During oral arguments on Oct. 10 in Romer v. Evans (Case No. 94-1039), at least six members of the high court expressed some degree of concern about whether Amendment 2, as the Colorado measure is known, violates the federal constitutional right of gay citizens to equal protection under the law.

Amendment 2, which has not been allowed to take effect, would bar governmental entities in Colorado, including school districts, from enforcing any law or policy that protects gay people from discrimination.

The legal battle has been closely watched by educators in Colorado because of Amendment 2's potential ramifications for gay employees and students.

A number of school districts in the state have added sexual orientation to their anti-discrimination policies, including the Boulder Valley district, which joined with several cities and gay residents in challenging the amendment. (See Education Week, Oct. 4, 1995.)

Amendment 2 passed as a ballot initiative in 1992 with 53 percent of the vote. While supporters of the measure sought to roll back legal protections for gay residents, the state has defended the measure by emphasizing the principle of state sovereignty over local governmental power.

"This case involves a challenge to the authority of how a state allocates" its political authority, Timothy M. Tymkovich, the lawyer representing the state, told the justices last week.

Practical Implications

The Colorado Supreme Court struck down Amendment 2 on the grounds that it made it more difficult for one class of people to participate fully in the political process.

But the U.S. Supreme Court justices were as eager to explore the practical implications of Amendment 2 for gay rights as they were to debate constitutional theories about political participation.

Justice Sandra Day O'Connor wondered whether, under the amendment, "a public library could refuse to allow homosexuals to borrow books."

Justice Anthony M. Kennedy, who like Justice O'Connor could be a swing vote in the case, said he had never seen such a sweeping measure.

"Here, the classification is adopted to fence out ... a class [of people] for all purposes," he said.

Justice Stephen G. Breyer wondered whether the amendment would prohibit police departments from adopting policies targeted to fight "gay bashing."

Mr. Tymkovich said that gay citizens would continue to enjoy general legal protections afforded to all citizens.

'Special Rights?'

He found an ally in Justice Antonin Scalia, who suggested that Colorado should be allowed to adopt a statewide ban on protections for gay residents based on the rationale that "state subdivisions are giving preferences that the people of the state thought undesirable."
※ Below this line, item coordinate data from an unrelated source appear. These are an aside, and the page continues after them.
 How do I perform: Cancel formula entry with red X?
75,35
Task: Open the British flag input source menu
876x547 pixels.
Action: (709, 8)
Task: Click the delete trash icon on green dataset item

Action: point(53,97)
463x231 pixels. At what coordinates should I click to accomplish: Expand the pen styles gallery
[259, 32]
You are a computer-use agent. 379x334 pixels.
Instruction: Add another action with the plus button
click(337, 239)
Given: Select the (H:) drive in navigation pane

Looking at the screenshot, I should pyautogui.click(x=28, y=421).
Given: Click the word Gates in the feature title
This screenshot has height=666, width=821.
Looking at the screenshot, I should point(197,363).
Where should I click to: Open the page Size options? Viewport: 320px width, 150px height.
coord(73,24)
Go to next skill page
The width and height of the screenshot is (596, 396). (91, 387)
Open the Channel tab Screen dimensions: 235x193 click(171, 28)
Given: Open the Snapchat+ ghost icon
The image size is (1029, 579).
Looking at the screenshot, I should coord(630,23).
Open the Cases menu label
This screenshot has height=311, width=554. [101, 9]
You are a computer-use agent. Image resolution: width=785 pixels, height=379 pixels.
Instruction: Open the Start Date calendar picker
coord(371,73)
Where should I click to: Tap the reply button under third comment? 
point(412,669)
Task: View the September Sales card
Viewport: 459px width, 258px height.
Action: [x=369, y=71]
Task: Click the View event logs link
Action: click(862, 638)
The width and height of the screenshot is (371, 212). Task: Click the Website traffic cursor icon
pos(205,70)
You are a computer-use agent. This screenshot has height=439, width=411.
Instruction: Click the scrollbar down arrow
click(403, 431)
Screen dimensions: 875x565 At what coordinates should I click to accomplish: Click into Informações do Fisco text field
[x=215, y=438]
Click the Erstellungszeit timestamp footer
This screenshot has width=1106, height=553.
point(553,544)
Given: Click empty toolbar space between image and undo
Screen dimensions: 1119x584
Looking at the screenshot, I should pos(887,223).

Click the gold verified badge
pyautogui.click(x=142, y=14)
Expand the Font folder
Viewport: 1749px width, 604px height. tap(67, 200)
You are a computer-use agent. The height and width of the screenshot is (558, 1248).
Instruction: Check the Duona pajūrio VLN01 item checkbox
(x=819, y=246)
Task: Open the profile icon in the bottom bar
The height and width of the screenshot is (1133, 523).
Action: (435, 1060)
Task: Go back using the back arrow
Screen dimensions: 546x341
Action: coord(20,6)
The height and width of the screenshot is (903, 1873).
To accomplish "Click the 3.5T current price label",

Jean E. Dubofsky, a former Colorado Supreme Court justice who represents the Amendment 2 opponents, later debated Justice Scalia on the question of whether extending protection from discrimination based on sexual orientation provided a "special right" to homosexuals. He argued that such protections were a special benefit not available to the public at large.

"I don't think there is such a thing as special rights and special protection," Ms. Dubofsky replied. "There is a right of every person to be free of arbitrary discrimination."

A decision in the case is expected by next June.